Человек (равно как и народ) не может быть всем и принять всё. В этом смысле “новый мировой порядок”, размывая все и всяческие ограничения, может стать в конечном итоге столь же малопривлекательным, как и самое жесткое подавление личности и народа.

Идеал “нового мирового порядка”… это не “государство Земля”, а Земля без государств, без границ, с минимумом явной централизованной власти. Это прежде всего единый мировой рынок, законы функционирования которого поставлены выше любых государственных законов. Это, во‐вторых, единая юридическая система, гарантирующая права рыночных субъектов. И только в‐третьих это единая (но не обязательно централизованная) власть над планетой, впрочем, весьма ограниченная и имеющая не слишком большие полномочия. Скорее всего, это будет некий аморфный конгломерат различных международных организаций, поддерживающий некоторый минимальный порядок, но прежде всего не допускающий появления сколько-нибудь жестких центров власти и влияния, то есть поддерживающий мир в растворенном, “ликвидном” состоянии».

Столь же развернутой характеристики цивилизации Севера К. Крылов не дал, ограничившись предположением, что советская система была периодом ограничения моделей, заимствованных у чужих систем, полюдьем Четвёртой этической системы, базирующимся на принципе «зависти». Постепенно из полюдья и его преодоления, предполагал Крылов, выкристаллизуется полноценная цивилизация, основанная на Четвёртой этической системе и её принципах: «Пусть все, но не я»; «Не позволяй другим того (по отношению к себе), чего ты себе не позволяешь (считаешь невозможным) делать сам (по отношению к ним)»; «Не позволяй – ни себе, ни другим (по отношению к себе) делать то, что ненавидишь в себе и в других».

Финальным аккордом, которым К. Крылов сразил своих читателей, было введение в русскую историю ХХ века 12‐лет-них циклов – в них описывалось «отыгрывание» в рамках зарождающейся новой цивилизации более ранних этических систем.

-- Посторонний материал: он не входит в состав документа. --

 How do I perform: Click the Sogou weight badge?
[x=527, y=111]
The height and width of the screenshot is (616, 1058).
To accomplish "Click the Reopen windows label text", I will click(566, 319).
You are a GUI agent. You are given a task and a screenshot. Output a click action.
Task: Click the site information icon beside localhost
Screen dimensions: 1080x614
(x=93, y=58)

Каждый «отыгрыш» проходит три этапа: харизматический подъём, период бури и натиска; расцвет и стабилизация; стагнация и поиск выхода. При наложении на реальную советскую историю этот цикл шокировал своей точностью: 1917–1929–1941–1953 – время Юга; 1953–1965–1977–1989 – время Востока; 1989–2001–2013–2025 – время Запада.

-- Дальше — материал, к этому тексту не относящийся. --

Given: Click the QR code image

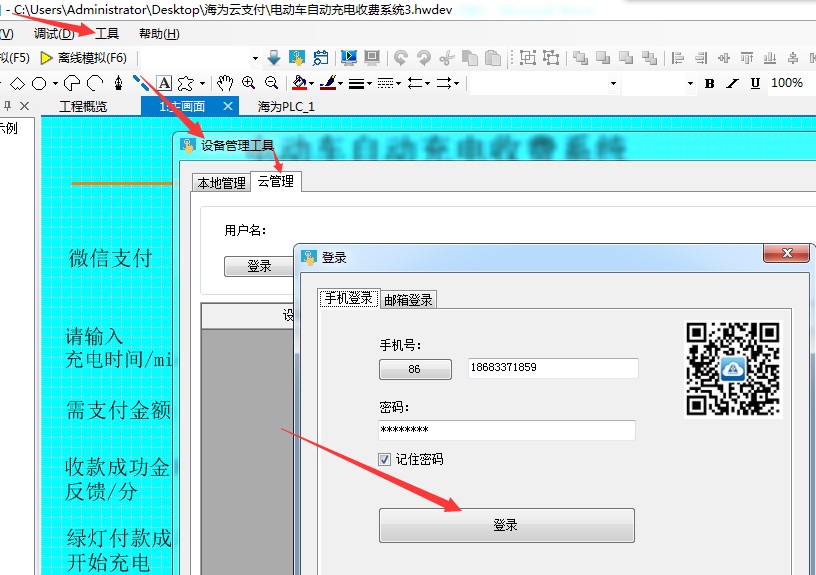Looking at the screenshot, I should [x=732, y=368].
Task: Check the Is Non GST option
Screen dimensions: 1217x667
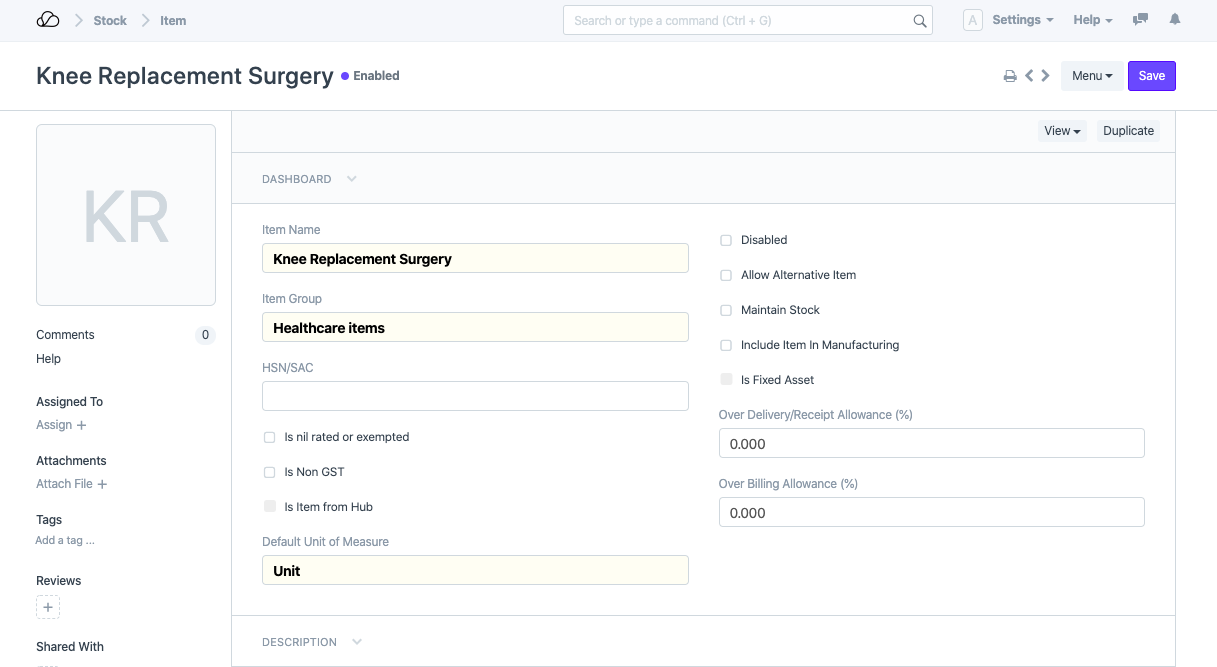Action: (x=269, y=472)
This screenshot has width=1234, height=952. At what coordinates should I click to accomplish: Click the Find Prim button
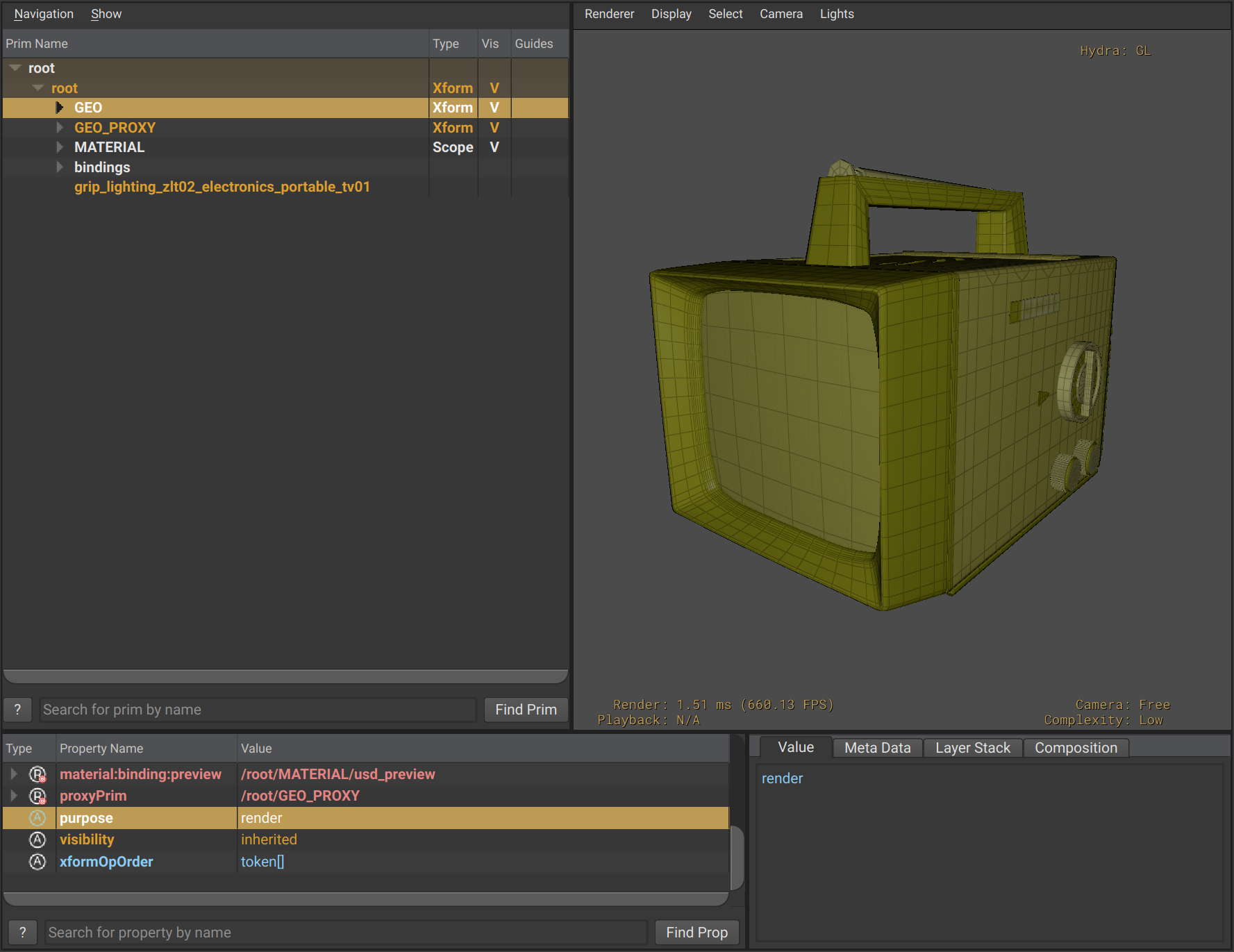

Напомню читателю, что книга вышла в 1997 году, когда ни поворот 2000–2001‐го гг., ни потрясения 2011–2012 годов невозможно было даже помыслить. Внезапный перелом «по Крылову» в 2001 году заставил скептиков признать, что эта математическая концепция имеет потрясающую предсказательную силу. Столь же малопрогнозируемый перелом 2014 года (от расцвета российского капитализма к острому конфликту с «новым мировым порядком», к отстраиванию русской цивилизационной и геополитической позиции по принципу «пусть все, но не я») вынудил перестать сомневаться даже закоренелых скептиков. В 2020–2021 годах мы уже ощущаем первые толчки того разрыва России с Западом и оформления собственного Севера, которые следуют из скорее мистически уловленного, чем собственно вычисленного «цикла Крылова».

Концепция «Северной этики» оказалась своего рода само-сбывающимся пророчеством. Довольно большое число людей, что особенно важно – мужчин, начали пестовать в себе северного человека, практиковать принцип «где сядешь там слезешь», воспринимая его как часть личной и национальной этики. «Контрсуггестия», – как выразился высоко ценимый Крыловым Б. Ф. Поршнев, стала важной чертой нового русского психологического уклада. Если северная цивилизация действительно реализуется в истории, то именно Крылов окажется не только в роли предсказателя, но и в роли воспитателя на её первых шагах. Кажется, это и называется в светском смысле «пророком».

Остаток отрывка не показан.